Insights into lithium manganese oxide-water interfaces using machine learning potentials
Marco Eckhoff, J\"org Behler

TL;DR
This paper introduces machine learning potentials to efficiently simulate water-Lithium manganese oxide interfaces, revealing atomistic and electronic insights relevant for battery and catalytic applications.
Contribution
It develops neural network potentials for accurate, large-scale simulations of solid-liquid interfaces, enabling detailed analysis of electronic and structural properties.
Findings
Water dissociation and proton transfer mechanisms identified
Manganese oxidation states and Jahn-Teller distortions characterized
Electronic structure insights into electron hopping processes
Abstract
Unraveling the atomistic and the electronic structure of solid-liquid interfaces is the key to the design of new materials for many important applications, from heterogeneous catalysis to battery technology.

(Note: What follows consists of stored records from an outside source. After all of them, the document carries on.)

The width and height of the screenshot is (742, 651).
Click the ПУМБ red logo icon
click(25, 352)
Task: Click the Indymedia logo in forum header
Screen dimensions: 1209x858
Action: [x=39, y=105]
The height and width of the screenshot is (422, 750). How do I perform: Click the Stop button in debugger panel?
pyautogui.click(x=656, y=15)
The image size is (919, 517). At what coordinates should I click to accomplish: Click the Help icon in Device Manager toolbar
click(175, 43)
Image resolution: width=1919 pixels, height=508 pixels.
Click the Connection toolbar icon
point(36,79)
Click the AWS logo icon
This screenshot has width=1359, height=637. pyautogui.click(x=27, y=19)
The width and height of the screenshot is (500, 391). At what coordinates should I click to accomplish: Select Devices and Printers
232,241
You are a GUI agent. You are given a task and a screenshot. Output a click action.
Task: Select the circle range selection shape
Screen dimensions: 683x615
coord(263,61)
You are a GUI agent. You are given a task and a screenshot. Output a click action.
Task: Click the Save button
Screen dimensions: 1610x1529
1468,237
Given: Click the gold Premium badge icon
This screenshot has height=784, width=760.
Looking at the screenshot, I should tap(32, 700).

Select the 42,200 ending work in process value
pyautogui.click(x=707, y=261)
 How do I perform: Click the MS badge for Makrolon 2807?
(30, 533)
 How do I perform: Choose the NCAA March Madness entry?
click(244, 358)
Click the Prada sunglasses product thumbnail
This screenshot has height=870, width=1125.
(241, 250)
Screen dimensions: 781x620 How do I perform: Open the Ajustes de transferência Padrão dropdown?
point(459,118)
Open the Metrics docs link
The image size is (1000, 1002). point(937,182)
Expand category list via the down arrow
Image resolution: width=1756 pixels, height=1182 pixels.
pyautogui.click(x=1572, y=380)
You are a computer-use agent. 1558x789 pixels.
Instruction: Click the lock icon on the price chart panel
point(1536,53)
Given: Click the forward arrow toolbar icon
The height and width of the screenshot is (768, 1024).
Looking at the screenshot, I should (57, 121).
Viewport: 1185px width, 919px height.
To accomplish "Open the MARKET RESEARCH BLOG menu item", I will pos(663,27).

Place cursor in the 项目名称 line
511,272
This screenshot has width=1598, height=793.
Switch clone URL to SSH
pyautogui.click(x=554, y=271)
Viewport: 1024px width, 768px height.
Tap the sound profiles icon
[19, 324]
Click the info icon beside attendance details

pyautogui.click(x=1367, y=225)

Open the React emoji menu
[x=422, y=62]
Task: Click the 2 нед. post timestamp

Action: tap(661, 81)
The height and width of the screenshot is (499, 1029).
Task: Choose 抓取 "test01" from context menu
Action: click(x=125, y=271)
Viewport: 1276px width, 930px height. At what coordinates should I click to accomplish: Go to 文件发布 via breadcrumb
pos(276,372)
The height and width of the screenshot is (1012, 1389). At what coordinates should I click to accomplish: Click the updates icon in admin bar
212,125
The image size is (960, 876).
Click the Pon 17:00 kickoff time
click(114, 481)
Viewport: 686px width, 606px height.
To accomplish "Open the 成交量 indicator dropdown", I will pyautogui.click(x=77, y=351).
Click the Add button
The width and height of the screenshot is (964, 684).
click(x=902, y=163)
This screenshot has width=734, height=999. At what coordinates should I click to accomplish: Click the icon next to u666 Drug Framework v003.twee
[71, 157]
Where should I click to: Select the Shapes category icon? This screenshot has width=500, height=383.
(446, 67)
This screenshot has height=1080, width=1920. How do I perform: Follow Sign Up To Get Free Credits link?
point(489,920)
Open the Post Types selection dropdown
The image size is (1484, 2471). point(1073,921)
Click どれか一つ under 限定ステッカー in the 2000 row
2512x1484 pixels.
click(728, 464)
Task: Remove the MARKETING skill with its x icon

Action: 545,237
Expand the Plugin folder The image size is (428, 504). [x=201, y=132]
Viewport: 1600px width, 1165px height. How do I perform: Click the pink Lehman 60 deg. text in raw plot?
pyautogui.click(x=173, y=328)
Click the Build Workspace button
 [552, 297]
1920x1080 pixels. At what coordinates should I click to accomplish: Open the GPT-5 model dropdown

Density functional theory (DFT) calculations can in principle provide a reliable description of such interfaces, but the high computational costs severely restrict the accessible time and length scales. Here, we report machine learning-driven simulations of various interfaces between water and lithium manganese oxide (LiMnO), an important electrode material in lithium ion batteries and a catalyst for the oxygen evolution reaction. We employ a high-dimensional neural network potential (HDNNP) to compute the energies and forces several orders of magnitude faster than DFT without loss in accuracy. In addition, a high-dimensional neural network for spin prediction (HDNNS) is…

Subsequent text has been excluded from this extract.